I didn't look at her, yet I felt a need to go to her..

F*** that!! I ground my heels and stayed where I was.

"Mother if you have had your amusement, allow my secretary to go. She is not working here in capacity of donor."

"Donor?! Bah!.. So polite! For her sake? A bloodwh***?", She called me a ho?!! Why the bloodsucking leech!! You'll shrivel up and become a bonsai if not for human blood!!

My boss now growled low in his throat, "That will be enough mother. Miss Sinha you r excused. She is not here for your taking out your frustrations!" Yah!! That's right! Listen to him! You floating queen.

"Is that so?" she said and the temp dropped, I felt an increased pull towards her.

Yah well you go howl at moon!! All the frustration of last few days( which I had thought was past me) came to me in one angry rush and I straightened my body to openly look at her eyes. Do your worst leech. Even if I fail. He'll save me. Coz of my fear of losing blood she was unable to enthrall me into coming closer. So she must have decided to punish me otherwise. I started feeling pitiable.. worthless.. piece of trash.. nothing but a nameless bloodwh***

Which I was Not. I remembered the kindness and respect my boss had treated me with, he hadn't even asked me to return that comb of that dress. I look good in that. And you can't tell me otherwise. So go to hell!! I fixed a picture of myself in the red attire and concentrated hard on how nice I had felt, induced the Princess Syndrome..

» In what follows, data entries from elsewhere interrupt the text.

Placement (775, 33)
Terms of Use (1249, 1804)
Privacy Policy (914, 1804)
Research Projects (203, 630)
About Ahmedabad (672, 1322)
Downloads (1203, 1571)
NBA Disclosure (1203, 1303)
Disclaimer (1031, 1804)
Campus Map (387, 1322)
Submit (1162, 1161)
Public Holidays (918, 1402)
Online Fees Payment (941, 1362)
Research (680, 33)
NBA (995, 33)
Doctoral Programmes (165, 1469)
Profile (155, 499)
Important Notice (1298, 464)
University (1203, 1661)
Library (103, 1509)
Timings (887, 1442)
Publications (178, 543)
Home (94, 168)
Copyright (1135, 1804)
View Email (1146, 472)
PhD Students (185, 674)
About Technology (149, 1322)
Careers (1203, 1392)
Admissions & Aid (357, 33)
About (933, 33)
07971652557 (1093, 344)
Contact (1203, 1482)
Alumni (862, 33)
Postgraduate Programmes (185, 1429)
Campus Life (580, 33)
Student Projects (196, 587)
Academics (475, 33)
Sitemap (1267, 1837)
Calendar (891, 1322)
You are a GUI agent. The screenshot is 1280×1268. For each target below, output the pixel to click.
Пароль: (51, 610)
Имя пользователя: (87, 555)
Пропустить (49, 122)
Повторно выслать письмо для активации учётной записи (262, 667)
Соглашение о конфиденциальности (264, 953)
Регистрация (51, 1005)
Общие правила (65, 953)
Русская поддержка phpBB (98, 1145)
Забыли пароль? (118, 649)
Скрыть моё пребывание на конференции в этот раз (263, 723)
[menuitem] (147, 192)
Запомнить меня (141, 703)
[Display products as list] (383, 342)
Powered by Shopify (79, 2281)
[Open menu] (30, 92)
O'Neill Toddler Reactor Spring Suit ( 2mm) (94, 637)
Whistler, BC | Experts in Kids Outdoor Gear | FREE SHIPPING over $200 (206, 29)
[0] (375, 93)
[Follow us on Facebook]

Shortly I heard her growl with frustrated anger, she looked like she would throw a foot stomping tantrum. So I gave her an indulgent smile.. Oh Yah.. Whose your daddy?.. Hee Hee I nodded at my boss with proper respect and left without him telling me to do so.

Just outside his office I heard his mother scream and gave myself a mental pat on the back.

*********

Things returned to normal in the next few days that followed. I was again happy with my work. My fits had disappeared and his mother didn't return.

But

The howling didn't stop..Not that it bothered, me just made me concerned and the Lightworld Ltd. didn't call back..

Atleast he is taking it Ok..

I though as I and Stevens sat in my boss's office. Steven was ranting how they hadn't called form 2 day after I had my little yelling session and I sat with my head bowed. When he finally stopped I decided to fess up

"I am sorry sir. I shouldn't have let my anger get the better of me."

"So you regret saying what you did?" What?!! On any other day he would have either nodded==ok fine or looked away==angry disappointed. He NEVER asks such ques. Even Stevens looked up shocked.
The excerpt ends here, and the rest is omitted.